Inside Retail: Harris Scarfe is marking 175 years of trading this year. That’s quite an achievement, especially given the challenges the department-store sector has been facing for quite some time. You know better than anyone what a tough category it is in which to compete. Can you provide some insight into the history of Harris Scarfe? What have been some of the biggest turning points in its history, and what has enabled it to survive for nearly two centuries? 

Graham Dean: Yes, it’s a hell of a history. It began back in Adelaide in 1849. It was two Englishmen who started the brand. They were immigrants and started the business in Adelaide, opening one shop, and then it grew from there into a number of different stores over the first 30 years. There were numerous acquisitions subsequent to that to build the brand, and then interstate opportunities cropped up. And over the years it just grew and grew and grew.

But as you said, it certainly had a few challenges. As any business tries to scale, there are always challenges along the way, mainly economic headwinds. That was way before my time, obviously. 

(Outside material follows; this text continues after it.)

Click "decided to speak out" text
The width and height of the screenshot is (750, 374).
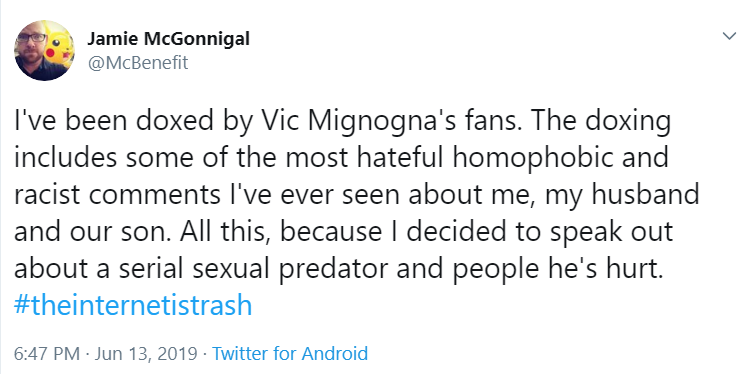540,232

My interaction with the brand has been over the last 10 years as CEO, so I’ve definitely had a lot of experience with Harris Scarfe. It has been through numerous ownerships and transformations over its history, but it has been a continuously trading retailer over those 175 years. So it has managed to survive many challenges over that period.

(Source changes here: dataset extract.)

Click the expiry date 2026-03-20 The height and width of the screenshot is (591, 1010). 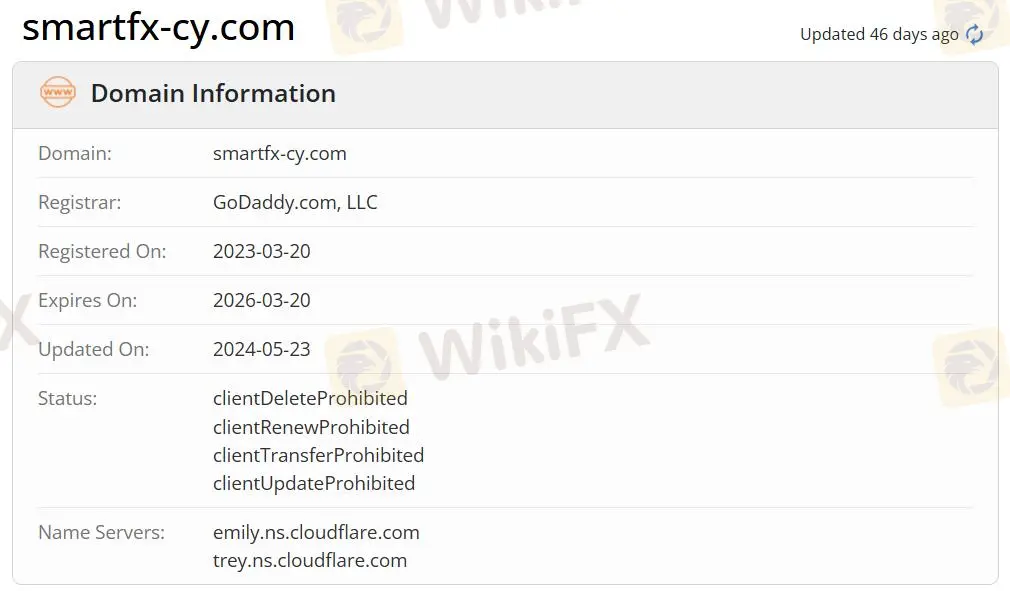pos(262,300)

IR: What was the product offering like in the early years of the business?

GD: It started as an ironmonger or hardware store, which is very similar to most department stores. It would have sold rifles, saddles for horses, ironmongery, that kind of thing, so a complete array of everything you need, kind of a one-stop shop in the middle of the town at that point. And then it evolved into a department store model, stocking everything from fashion through to home, through to cosmetics. More recently, we’ve had to hone those ranges because department stores have been under pressure for the past 50 years from the development of competition, especially the internet. The biggest challenge would have happened in the last 30 years.

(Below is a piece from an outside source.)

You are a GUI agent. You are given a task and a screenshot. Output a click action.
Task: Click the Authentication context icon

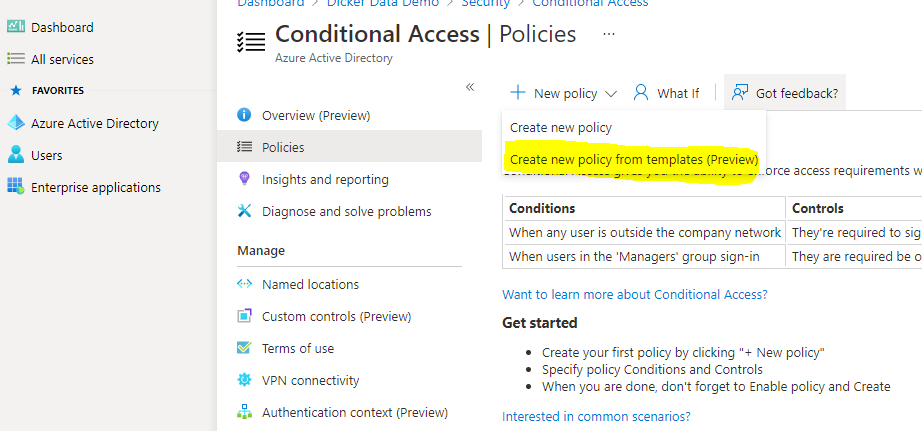point(244,412)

IR: Are there any interesting artefacts or anecdotes that you’ve uncovered from the history of Harris Scarfe?

GD: We do have a number of heritage pieces that we have preserved over the years. They were originally held in the Adelaide office, which has now moved to Melbourne; for example, we have the original CEO’s safe on display. That would be probably a hundred years old. We also have a number of cabinets with a lot of pictures. We have portraits of the original founders of the business, [Mr George Peter Harris and Mr George Scarfe], up on the wall in the office. We have lots and lots of ledgers, the original financial ledgers, going back a hundred years, which are all handwritten. And many pictures of the original workforce. 

IR: I wonder if looking at some of those historical pieces has shined a light on the different challenges the business faced back then. You mentioned that the toughest period has maybe been the last 30 years, probably because the pace of change has accelerated so much. But back in those early days, what were the challenges the business faced?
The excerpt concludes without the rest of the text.